Data extracted from a collection
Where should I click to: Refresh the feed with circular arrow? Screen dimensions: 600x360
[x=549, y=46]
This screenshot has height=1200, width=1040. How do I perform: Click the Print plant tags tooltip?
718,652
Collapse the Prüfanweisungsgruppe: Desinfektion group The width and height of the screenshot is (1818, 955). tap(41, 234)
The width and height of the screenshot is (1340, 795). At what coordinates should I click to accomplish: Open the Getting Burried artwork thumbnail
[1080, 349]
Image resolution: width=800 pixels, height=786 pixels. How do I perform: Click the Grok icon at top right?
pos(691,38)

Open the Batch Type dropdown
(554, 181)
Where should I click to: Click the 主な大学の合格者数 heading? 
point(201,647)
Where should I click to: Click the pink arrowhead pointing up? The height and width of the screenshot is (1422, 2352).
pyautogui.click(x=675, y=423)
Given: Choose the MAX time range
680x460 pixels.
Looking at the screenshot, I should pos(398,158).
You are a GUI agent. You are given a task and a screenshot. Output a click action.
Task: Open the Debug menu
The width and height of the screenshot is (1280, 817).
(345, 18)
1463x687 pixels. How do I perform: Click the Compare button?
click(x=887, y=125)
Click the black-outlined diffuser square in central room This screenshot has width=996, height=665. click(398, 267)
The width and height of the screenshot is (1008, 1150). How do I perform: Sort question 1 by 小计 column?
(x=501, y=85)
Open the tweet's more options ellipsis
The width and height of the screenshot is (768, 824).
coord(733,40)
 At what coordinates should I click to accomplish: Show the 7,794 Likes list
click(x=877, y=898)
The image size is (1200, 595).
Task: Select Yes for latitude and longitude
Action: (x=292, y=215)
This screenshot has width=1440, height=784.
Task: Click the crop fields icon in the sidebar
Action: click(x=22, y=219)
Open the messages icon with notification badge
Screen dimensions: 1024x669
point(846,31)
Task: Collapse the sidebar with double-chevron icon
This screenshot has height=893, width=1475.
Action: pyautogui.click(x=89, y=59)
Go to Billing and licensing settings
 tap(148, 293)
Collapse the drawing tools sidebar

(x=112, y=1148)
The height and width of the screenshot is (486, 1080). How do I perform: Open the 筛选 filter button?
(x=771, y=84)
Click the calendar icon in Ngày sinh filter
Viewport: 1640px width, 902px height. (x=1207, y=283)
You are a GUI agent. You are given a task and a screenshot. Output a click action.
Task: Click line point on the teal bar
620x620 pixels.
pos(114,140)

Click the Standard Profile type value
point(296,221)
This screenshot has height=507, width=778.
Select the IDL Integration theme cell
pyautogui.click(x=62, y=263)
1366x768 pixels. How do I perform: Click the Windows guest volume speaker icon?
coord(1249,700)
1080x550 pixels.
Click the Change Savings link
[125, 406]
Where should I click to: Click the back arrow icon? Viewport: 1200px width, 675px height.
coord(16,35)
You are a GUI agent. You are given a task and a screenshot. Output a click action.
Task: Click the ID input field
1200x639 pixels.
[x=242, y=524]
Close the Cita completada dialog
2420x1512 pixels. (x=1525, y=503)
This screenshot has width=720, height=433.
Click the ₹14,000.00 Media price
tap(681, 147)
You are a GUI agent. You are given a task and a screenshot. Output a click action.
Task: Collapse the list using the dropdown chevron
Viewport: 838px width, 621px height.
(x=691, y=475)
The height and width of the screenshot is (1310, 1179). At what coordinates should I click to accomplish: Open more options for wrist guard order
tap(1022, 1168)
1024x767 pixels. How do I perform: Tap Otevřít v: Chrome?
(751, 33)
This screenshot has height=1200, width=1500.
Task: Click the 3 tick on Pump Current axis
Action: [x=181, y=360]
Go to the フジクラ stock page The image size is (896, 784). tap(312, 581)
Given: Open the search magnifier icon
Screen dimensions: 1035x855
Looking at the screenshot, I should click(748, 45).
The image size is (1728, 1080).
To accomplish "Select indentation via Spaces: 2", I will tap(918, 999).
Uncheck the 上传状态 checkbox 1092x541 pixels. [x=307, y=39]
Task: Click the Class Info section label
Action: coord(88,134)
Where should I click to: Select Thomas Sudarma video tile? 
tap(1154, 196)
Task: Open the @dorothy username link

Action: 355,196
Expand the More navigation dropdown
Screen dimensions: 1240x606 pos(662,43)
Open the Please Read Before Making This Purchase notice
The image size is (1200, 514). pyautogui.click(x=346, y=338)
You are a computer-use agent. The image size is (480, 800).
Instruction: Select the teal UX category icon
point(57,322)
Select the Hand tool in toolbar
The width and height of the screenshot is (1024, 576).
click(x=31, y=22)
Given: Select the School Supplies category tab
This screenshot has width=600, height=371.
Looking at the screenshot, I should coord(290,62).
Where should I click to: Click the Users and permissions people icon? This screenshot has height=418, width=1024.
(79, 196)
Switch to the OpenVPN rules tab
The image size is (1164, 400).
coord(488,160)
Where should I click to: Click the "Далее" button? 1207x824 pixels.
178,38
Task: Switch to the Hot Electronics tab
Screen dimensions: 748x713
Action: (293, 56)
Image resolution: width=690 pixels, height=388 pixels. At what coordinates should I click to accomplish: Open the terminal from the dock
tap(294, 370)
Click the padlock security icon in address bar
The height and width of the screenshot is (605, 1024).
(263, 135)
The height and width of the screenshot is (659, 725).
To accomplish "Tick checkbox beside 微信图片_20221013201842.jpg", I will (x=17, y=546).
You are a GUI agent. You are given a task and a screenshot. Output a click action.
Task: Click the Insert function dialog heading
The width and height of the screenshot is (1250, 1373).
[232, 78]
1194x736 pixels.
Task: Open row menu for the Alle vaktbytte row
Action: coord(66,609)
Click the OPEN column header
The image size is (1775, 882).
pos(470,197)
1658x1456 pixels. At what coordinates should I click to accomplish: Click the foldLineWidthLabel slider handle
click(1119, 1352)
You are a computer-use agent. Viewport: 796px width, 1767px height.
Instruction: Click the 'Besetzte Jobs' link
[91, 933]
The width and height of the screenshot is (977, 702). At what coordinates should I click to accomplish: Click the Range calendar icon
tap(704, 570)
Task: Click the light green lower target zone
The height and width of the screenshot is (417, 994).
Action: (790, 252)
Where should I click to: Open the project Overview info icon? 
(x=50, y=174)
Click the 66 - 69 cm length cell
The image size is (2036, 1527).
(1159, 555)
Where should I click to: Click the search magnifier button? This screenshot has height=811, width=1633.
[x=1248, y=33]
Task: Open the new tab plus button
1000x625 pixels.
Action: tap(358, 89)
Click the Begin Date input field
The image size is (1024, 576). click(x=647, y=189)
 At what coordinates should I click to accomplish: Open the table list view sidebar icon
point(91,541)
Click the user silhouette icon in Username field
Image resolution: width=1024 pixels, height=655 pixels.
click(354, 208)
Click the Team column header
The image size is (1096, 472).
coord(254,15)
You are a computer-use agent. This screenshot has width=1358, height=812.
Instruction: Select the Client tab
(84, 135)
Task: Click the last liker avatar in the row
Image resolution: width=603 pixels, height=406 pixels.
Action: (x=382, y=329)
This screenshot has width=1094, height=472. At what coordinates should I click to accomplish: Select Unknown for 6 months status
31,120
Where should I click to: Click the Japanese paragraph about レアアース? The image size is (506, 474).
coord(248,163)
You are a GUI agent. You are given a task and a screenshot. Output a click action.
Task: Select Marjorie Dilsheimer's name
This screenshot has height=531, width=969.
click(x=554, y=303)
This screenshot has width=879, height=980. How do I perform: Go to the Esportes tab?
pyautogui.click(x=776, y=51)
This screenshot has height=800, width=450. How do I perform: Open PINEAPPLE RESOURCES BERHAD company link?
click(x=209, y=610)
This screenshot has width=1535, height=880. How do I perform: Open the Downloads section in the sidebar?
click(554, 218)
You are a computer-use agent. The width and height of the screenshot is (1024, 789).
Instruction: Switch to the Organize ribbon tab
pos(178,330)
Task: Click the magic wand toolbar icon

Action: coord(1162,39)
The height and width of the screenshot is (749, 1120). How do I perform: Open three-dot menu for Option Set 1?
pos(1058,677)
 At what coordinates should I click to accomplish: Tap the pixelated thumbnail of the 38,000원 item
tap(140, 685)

**What the task requires:** Set down, from the entries above, exactly the lines from the one with "Click the 66 - 69 cm length cell" up to and including the one with "Click the user silhouette", and no other lines.

**Answer to this task:**
Click the 66 - 69 cm length cell
The image size is (2036, 1527).
(1159, 555)
Where should I click to: Click the search magnifier button? This screenshot has height=811, width=1633.
[x=1248, y=33]
Task: Open the new tab plus button
1000x625 pixels.
Action: tap(358, 89)
Click the Begin Date input field
The image size is (1024, 576). click(x=647, y=189)
 At what coordinates should I click to accomplish: Open the table list view sidebar icon
point(91,541)
Click the user silhouette icon in Username field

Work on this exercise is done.